- [TUGAS WAJIB 1]: Tentukan apakah setiap pernyataan berikut sesuai dengan kutipan tentang hukum sisa darah dan haidh. Jawab ya atau tidak, lalu kutip kata-kata penentunya dari kutipan tanpa diubah. (a) Mayoritas ulama berpendapat bahwa perintah mengerik dan menggosok hukumnya wajib. (b) Seorang perempuan boleh bertanya kepada mufti tentang hal-hal yang berkaitan dengan haidh. (c) Sisa darah yang masih ada setelah digosok dan disiram dimaafkan.

*-*-*

2.    Tidak ada bedanya antara bagian yang ditemukan dengan bagian yang tidak ditemukan.
3.    Memaafkan sisa darah yang masih ada setelah digosok dan disiram, karena Nabi g membolehkan shalat secara mutlak setelah itu.
4.    Perintah mengerik dan menggosok secara zahir menunjukkan wajib dan hal ini bisa dimengerti. Tapi mayoritas ulama berpendapat bahwa hukumnya sunnah. Orang yang menganggap Sunnah juga cenderung menganggap wajib, karena anjurannya mencakup keduanya.
5.    Sebagian ulama menjadikan redaksi hadits, "Kemudian bilaslah dengan air" dan redaksi hadits "Kemudian siramlah (cipratilah) dengan air" sebagai landasan hukum bahwa harus dengan menggunakan air.
6.    Seorang perempuan diperbolehkan bertanya kepada seorang mufti dalam hal-hal yang berkaitan dengan haidh, dan pertanyaannya seputar haidh tidak merusak rasa malu yang terpuji. Karena kalau tidak demikian, tentunya Nabi g akan memberi nasehat kepada si perempuan penanya agar melakukan hal yang bertentangan dengan apa yang dilakukannya.

*-*-*

- [TUGAS WAJIB 2]: Susun ulang baris-baris catatan sebagai daftar bernomor tanpa baris kosong, mulai dari baris yang memuat "sculptor [333, 694]" sampai baris terakhir catatan.

*-*-*

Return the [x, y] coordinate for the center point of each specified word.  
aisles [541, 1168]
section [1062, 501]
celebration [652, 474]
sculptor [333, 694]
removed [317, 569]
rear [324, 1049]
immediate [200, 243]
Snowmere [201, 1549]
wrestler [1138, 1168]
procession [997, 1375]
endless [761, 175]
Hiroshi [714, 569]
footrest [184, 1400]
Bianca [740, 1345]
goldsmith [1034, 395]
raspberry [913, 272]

*-*-*

- [JAWABAN TUGAS 1]:
(a) Tidak: "Tapi mayoritas ulama berpendapat bahwa hukumnya sunnah."
(b) Ya: "Seorang perempuan diperbolehkan bertanya kepada seorang mufti dalam hal-hal yang berkaitan dengan haidh"
(c) Ya: "Memaafkan sisa darah yang masih ada setelah digosok dan disiram"

- [JAWABAN TUGAS 2]:
1. sculptor [333, 694]
2. removed [317, 569]
3. rear [324, 1049]
4. immediate [200, 243]
5. Snowmere [201, 1549]
6. wrestler [1138, 1168]
7. procession [997, 1375]
8. endless [761, 175]
9. Hiroshi [714, 569]
10. footrest [184, 1400]
11. Bianca [740, 1345]
12. goldsmith [1034, 395]
13. raspberry [913, 272]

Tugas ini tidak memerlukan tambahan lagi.